The Curse of Tiddy Mun
- Fen Folk

- May 19
- 2 min read
Tiddy Mun and the Memory of a Drowned Landscape
Tiddy Mun without a name,
White head, walking lame,
While the water teams the Fen
Tiddy Mun will harm no men.

In the old fen stories of Lincolnshire, Tiddy Mun is a strange little figure. Pale-headed, limping, living somewhere out in the reedbeds and blackwater drains. People would call to him during floods, standing by the dykes under a new moon asking the waters to settle back into the marsh. Half spirit, half bogeyman, half muddy local councillor.
The fens before drainage were a different world entirely. Vast wetlands stretching across eastern England, full of eels, mist, peat bogs and shifting waterways. Villages sat like islands in the marshes. Life moved with the water instead of against it. And like a lot of folklore, the stories weren’t really just stories - they were ways of understanding the landscape and surviving inside it.
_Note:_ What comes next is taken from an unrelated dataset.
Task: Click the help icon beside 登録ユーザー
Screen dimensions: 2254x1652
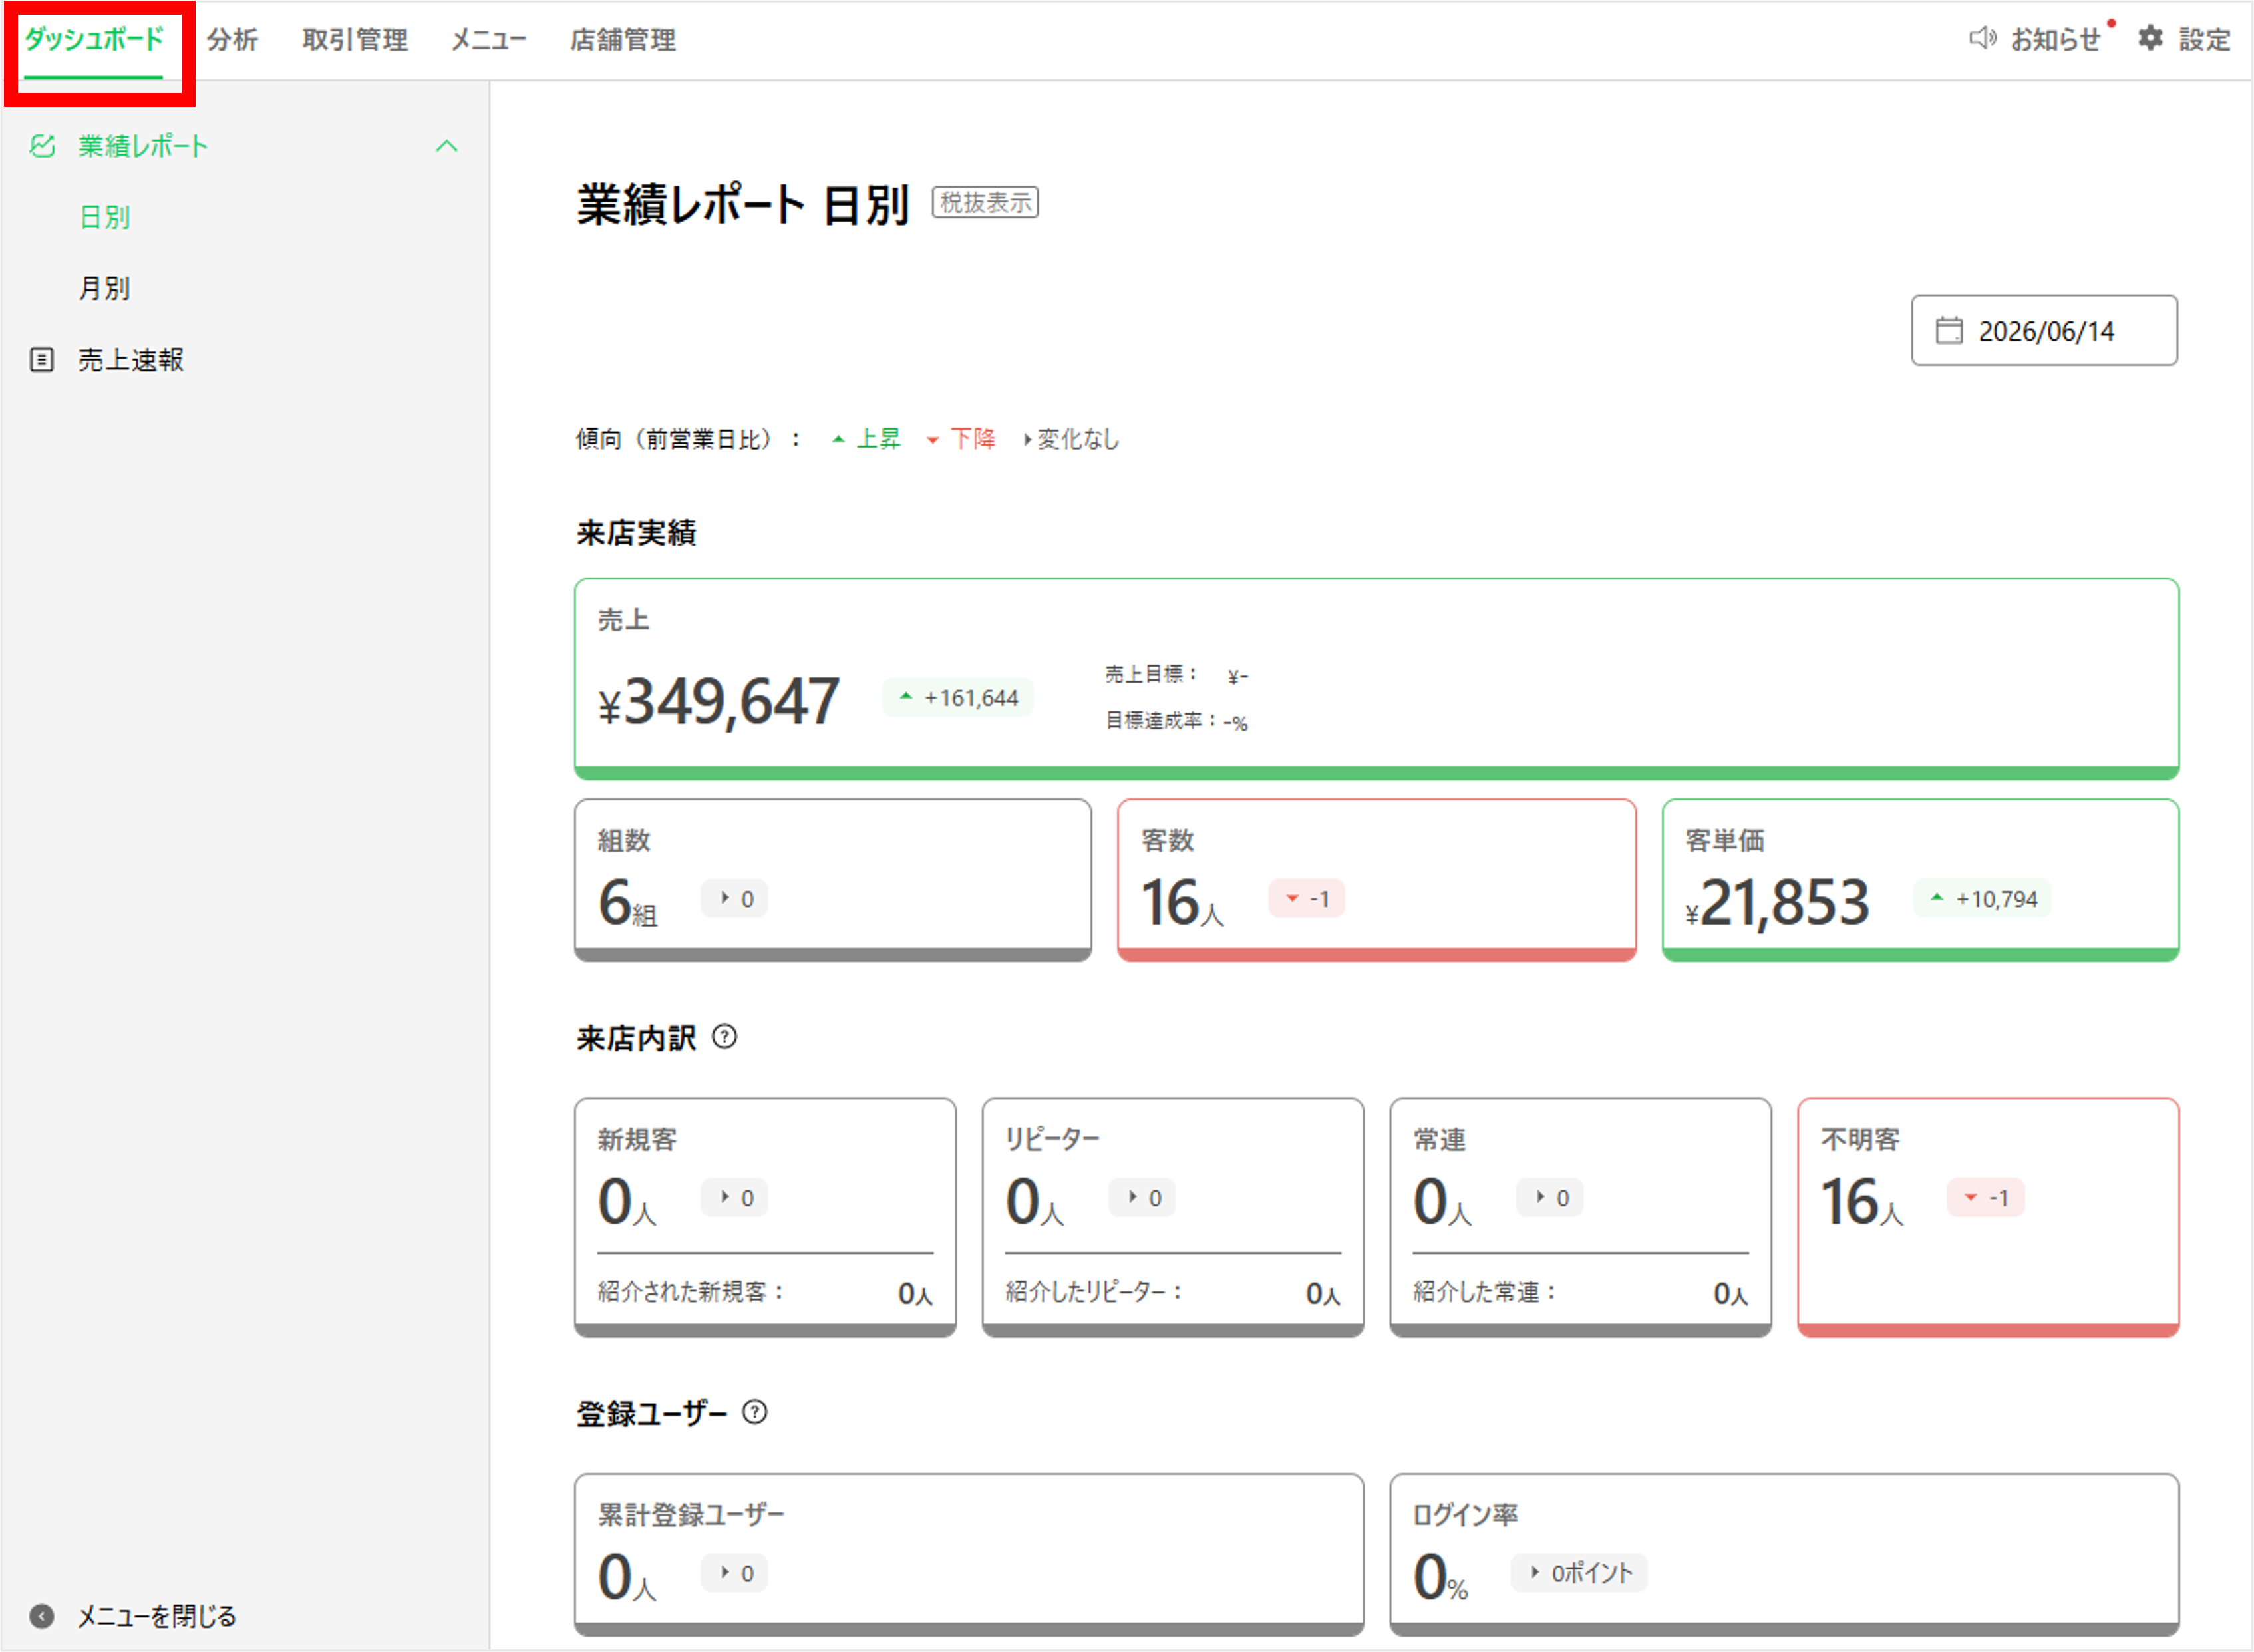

Then the drainage began. Rivers were straightened, marshes cut apart, and wetland turned into farmland. Tiddy Mun lost his pools and channels and, according to the stories, absolutely lost his head over it.
The tale says he answered with a curse:
Tha coos pined, tha pigs starved, an’ tha pownies went lame;
tha brats took sick, tha lambs dwined, tha new milk craddled;
tha thatch fell in, an’ tha walls burst out,an’ all an’ anders went arsy-varsy.
And the eerie thing is how closely the curse mirrors the real ecological effects of draining the fens.
Once the wetlands disappeared, the chemistry of the soil changed. Livestock diseases became more common. Grazing land vanished and animals struggled with new diets. Mosquitoes thrived in stagnant pools left behind by drainage works, spreading illness through local communities. And the peat soil itself, once drained, began to shrink and compact like a sponge drying out, pulling houses apart at the foundations.

The story feels less like superstition and more like ecological memory. A landscape speaking through folklore. The people living in the fens understood that something had been broken when the marshes disappeared, even if they didn’t have the scientific language for it. So the damage became a curse. The ecological collapse became a furious little spirit haunting the dykes at night.
And maybe that’s what folklore often is. Not fantasy, exactly. Just memory, dressed up in moonlight and mud.